Introduction to the Second Edition

PART 1

Introduction
1. The Medium is the Message
2. Media Hot and Cold
3. Reversal of the Overheated Medium
4. The Gadget Lover: Narcissus as Narcosis
5. Hybrid Energy: Les Liasions Dangereuses
6. Media as Translators
7. Challenge and Collapse: The Nemesis of Creativity

PART 2

8. The Spoken Word: Flower of Evil?
9. The Written Word: An Eye for an Ear
10. Roads and Paper Routes
11. Number: Profile of the Crowd
12. Clothing: Our Extended Skin
13. Housing: New Look and New Outlook
14. Money: The Poor Man's Credit Card
15. Clocks: The Scent of Time
16. The Print: How to Dig It


CHAPTER 8 -- THE SPOKEN WORD: FLOWER OF EVIL?
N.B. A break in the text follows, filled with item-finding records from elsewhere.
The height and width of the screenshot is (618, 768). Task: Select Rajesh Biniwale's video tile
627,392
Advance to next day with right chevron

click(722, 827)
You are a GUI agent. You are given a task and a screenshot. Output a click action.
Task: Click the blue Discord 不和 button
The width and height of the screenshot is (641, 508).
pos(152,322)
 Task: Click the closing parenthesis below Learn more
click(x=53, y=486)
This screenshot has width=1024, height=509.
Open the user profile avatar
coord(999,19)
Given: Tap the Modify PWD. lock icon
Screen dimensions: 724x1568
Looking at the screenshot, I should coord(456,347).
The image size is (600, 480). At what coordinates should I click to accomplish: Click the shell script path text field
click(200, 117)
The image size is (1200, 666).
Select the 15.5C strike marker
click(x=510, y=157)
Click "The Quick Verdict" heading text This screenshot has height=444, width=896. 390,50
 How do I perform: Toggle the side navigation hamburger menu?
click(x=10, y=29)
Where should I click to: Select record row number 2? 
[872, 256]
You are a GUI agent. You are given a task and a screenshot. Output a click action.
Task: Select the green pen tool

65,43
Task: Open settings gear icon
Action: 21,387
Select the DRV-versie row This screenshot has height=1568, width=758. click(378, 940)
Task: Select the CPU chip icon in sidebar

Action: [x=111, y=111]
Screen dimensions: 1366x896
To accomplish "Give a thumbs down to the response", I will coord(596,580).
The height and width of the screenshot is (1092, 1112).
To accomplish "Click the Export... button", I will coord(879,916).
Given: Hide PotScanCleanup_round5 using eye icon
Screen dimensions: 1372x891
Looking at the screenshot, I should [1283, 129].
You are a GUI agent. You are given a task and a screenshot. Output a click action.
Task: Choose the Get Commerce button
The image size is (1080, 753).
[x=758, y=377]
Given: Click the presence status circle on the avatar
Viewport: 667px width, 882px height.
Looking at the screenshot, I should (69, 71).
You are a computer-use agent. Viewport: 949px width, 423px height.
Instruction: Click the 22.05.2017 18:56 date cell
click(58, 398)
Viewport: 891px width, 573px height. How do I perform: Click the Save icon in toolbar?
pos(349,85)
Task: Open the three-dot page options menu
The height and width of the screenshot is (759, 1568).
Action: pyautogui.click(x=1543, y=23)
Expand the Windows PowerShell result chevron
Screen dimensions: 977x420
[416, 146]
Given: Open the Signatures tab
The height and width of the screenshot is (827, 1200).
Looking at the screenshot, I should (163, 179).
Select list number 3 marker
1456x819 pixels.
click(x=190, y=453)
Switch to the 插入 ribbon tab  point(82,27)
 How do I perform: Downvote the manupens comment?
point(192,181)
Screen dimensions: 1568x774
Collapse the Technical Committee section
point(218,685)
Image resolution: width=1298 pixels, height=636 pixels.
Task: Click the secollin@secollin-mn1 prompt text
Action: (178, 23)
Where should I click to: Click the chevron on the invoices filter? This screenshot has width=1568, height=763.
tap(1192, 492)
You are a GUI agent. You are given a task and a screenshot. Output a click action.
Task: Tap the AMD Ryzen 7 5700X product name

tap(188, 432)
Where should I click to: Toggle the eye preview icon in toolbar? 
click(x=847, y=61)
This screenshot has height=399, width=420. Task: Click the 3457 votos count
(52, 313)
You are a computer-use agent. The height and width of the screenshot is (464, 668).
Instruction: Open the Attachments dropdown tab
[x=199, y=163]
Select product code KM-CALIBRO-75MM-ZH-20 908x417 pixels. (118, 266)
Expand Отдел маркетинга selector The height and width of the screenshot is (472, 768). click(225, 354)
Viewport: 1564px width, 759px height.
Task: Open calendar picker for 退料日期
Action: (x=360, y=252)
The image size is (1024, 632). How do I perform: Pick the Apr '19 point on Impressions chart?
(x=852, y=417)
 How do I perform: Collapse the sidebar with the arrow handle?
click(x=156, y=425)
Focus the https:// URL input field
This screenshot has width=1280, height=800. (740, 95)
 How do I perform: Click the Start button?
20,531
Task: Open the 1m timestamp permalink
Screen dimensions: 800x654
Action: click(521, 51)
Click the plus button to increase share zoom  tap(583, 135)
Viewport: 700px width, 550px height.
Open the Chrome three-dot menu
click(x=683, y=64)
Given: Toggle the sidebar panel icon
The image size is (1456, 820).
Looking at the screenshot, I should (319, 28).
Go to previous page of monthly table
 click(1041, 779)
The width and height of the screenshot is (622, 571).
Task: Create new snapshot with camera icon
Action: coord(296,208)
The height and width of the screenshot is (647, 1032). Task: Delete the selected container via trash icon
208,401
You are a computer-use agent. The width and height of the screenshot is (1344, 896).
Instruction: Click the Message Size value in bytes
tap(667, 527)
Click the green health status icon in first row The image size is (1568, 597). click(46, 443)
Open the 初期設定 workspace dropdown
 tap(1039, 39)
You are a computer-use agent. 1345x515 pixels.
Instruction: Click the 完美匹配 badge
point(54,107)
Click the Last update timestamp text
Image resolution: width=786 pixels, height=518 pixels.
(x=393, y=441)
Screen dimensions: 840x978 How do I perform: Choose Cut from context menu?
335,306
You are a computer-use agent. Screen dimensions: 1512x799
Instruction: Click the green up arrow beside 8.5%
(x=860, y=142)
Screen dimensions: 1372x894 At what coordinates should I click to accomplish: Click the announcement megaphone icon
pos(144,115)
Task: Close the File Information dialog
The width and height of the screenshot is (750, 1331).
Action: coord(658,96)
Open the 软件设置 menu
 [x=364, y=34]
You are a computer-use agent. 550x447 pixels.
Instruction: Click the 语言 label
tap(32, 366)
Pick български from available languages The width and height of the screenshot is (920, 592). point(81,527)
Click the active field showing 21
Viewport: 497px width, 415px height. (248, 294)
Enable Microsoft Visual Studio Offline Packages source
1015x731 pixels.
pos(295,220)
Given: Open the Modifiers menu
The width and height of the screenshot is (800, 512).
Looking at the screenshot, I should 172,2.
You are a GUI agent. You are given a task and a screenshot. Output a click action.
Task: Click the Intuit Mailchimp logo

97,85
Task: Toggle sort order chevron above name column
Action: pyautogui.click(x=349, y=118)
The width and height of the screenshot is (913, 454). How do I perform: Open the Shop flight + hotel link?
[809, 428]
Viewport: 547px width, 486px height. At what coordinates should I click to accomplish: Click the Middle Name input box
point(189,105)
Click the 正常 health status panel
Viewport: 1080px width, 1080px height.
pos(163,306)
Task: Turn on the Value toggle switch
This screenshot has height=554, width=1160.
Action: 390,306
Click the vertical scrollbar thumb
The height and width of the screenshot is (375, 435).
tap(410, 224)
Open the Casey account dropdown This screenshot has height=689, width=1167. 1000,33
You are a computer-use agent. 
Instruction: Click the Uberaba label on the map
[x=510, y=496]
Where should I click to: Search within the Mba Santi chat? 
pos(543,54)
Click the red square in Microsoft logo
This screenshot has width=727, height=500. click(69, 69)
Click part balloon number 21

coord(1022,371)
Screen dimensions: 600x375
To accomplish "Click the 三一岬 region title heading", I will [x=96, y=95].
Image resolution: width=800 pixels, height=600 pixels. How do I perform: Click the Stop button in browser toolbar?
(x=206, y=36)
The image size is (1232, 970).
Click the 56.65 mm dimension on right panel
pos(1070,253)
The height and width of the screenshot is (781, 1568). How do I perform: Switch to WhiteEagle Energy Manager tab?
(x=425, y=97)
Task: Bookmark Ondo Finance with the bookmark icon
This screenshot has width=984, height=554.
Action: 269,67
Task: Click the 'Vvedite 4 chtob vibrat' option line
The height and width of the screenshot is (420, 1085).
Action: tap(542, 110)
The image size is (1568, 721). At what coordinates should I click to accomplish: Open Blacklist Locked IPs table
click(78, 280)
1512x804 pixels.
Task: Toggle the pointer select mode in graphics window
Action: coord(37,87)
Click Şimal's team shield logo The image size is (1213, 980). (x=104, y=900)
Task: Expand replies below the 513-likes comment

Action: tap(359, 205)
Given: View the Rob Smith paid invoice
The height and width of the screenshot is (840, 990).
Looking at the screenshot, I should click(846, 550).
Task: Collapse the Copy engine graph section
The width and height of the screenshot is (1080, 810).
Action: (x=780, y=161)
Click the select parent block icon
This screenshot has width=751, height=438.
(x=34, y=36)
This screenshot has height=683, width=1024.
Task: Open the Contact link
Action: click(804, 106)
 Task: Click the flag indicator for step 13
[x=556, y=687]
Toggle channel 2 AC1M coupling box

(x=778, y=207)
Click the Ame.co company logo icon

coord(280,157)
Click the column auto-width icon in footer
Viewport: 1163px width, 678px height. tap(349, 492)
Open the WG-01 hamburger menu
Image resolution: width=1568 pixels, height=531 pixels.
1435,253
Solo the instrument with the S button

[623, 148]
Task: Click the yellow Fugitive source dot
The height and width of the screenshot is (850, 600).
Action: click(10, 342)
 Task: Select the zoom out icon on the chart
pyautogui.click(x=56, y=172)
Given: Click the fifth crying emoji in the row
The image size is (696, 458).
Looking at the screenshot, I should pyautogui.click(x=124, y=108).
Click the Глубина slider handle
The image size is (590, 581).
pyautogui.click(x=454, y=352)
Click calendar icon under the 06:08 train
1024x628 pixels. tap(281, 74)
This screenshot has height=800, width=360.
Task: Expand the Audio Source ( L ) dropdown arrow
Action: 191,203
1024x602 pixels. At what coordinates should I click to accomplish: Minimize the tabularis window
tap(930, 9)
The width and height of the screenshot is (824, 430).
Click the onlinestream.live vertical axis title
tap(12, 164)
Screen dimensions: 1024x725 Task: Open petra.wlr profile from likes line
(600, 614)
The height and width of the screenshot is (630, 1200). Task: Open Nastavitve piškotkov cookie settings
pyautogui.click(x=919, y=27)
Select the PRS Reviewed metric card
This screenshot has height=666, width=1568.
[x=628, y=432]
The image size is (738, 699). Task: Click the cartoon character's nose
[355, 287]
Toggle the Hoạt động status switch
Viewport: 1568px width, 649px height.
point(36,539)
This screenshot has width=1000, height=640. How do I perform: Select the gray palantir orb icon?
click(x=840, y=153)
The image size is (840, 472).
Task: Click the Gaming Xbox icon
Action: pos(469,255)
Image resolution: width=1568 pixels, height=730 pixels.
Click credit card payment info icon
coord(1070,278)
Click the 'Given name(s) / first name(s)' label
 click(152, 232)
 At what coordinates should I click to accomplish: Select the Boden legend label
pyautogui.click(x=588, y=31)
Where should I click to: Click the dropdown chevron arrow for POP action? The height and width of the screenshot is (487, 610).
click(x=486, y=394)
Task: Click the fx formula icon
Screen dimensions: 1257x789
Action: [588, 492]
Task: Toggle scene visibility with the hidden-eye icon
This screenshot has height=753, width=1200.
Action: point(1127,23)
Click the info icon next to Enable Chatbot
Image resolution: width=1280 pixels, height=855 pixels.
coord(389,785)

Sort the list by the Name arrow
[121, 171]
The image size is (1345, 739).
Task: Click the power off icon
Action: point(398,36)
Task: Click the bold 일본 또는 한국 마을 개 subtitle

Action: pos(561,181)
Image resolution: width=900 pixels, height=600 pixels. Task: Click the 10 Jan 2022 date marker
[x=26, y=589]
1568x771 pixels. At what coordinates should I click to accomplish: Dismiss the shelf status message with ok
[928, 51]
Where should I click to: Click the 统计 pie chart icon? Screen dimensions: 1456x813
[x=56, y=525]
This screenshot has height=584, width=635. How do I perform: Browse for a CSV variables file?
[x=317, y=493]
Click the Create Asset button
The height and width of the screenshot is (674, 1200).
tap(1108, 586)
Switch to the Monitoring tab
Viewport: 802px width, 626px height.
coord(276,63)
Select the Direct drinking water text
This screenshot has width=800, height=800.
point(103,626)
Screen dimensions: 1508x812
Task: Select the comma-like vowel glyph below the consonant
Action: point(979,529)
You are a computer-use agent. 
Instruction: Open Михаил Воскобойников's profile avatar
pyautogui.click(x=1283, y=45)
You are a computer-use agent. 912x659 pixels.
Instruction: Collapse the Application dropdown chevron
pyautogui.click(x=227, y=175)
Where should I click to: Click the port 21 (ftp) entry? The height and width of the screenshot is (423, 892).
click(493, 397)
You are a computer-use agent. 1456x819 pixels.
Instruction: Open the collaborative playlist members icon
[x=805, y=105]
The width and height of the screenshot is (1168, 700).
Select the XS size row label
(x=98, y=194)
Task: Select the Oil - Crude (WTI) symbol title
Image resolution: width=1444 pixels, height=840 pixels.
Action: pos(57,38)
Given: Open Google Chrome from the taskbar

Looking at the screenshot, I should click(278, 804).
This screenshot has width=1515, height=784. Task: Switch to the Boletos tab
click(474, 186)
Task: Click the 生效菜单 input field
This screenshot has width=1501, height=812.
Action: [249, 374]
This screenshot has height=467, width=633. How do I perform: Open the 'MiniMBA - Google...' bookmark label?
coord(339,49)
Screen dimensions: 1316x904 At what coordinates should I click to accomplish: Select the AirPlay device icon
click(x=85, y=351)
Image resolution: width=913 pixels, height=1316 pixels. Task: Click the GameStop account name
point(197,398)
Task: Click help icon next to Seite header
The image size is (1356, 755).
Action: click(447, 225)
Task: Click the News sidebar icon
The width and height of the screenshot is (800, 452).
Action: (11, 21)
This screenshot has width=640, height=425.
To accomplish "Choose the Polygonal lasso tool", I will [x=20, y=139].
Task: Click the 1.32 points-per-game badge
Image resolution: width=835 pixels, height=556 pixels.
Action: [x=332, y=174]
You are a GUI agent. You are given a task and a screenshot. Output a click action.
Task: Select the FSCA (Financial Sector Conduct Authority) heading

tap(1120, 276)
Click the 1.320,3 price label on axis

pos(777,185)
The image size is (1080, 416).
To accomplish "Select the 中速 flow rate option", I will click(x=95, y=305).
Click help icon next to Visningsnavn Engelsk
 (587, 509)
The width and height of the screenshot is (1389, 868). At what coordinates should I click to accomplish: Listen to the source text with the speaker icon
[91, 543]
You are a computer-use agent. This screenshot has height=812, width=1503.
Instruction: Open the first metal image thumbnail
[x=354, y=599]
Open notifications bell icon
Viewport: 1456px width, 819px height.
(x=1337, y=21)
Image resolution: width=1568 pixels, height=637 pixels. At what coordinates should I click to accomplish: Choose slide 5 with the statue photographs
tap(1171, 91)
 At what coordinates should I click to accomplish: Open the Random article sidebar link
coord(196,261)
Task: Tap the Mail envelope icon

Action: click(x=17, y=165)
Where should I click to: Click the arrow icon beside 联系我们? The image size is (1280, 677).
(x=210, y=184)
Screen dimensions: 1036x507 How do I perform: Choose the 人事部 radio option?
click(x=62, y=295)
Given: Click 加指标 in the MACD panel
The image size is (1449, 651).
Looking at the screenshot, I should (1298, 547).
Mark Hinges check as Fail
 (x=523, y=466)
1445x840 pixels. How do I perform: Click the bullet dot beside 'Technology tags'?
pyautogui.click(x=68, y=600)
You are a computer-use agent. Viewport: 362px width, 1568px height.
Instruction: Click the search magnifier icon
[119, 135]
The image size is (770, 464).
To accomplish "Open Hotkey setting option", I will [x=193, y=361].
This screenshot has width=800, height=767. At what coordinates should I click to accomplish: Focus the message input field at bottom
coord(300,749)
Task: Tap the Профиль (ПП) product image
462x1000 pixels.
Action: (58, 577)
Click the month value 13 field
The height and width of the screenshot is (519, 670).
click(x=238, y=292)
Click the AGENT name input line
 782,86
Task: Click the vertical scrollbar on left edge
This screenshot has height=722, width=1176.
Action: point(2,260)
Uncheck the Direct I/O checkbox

What is the message of speech?

(fall from grace, reaction time, modulative, tribal (collective rather than individual), expressive, emotive)

INVENTORY: song (Deleuze quote), magic, hypnotism (impossible to do in other media?), stuttering, babel, barking, transmission error and error correction (teaching, discourse)

One native, the only literate member of his group, told of acting as a reader for others when they received letters. He said he felt impelled to put his fingers to his ears while reading aloud, so as not to violate the privacy of their letters. This is interesting testimony to the values of privacy fostered by the visual stress of phonetic writing.

Writing makes speech (which was public) private. Writing 'affords' privacy.

The spoken word does not afford the extension and amplification of the visual power needed for habits of individualism and privacy.

The ear is a temporal organ. Speech is ephemeral. Speech is immediate, real time, performative. Recorded speech is received (played back) in 'real time'. The eye, on the other hand, is a spatial organ. Writing creates space. Writing can be searched by scanning...

Language does for intelligence what the wheel does for the feet and the body. It enables them to move from thing to thing with greater ease and speed and less involvement. Language extends and amplifies man but it also divides his faculties. His collective consciousness or intuitive awareness is diminished by this technical extension of consciousness that is speech.

The patterns of the senses that are extended in the various languages of men are as varied as styles of dress and art. Each mother tongue teaches its users a way of seeing and feeling the world, and of acting in the world, that is quite unique.

FTF (face to face) speech, fuzzy, appealing to more of the senses and thus less specialist than writing, seems to afford more potential for error transmission (think of the game where a sentence is whispered quickly from ear to ear) but at the same time error correction (in conversation). Consider the use of discourse as a teaching method. (Errors can syntactic or semantic.)

Speech is more socialising than writing.


CHAPTER 10 -- ROADS AND PAPER ROUTES

What is a road? What is the message of the road?

(speed, center-margin structures, disintegration and reprieve)

INVENTORY: a walk, a set of instructions (algorithm), a linear sequence (story, logic), an animal track or trail, the road to success, a neural network (strengthening and weakening links), a road map, a network (many connections and possible routes)

It was not until the advent of the telegraph that messages could travel faster than the messenger.

Think about the various visual methods for messaging (where the message travels at the speed of light): signal fires, smoke signals, semaphores, lighthouses. Drumming is another medium for sending messages... However, unless organised in a 'chain' the range of messaging is limited.

Each form of transport not only carries, but translates and transforms, the sender, the receiever and the message. The use of any kind of medium or extension of man alters the patterns of interdependence among people, as it alters the ratios among our senses.

Transport = Communication. Metaphor as a type of transport (transform).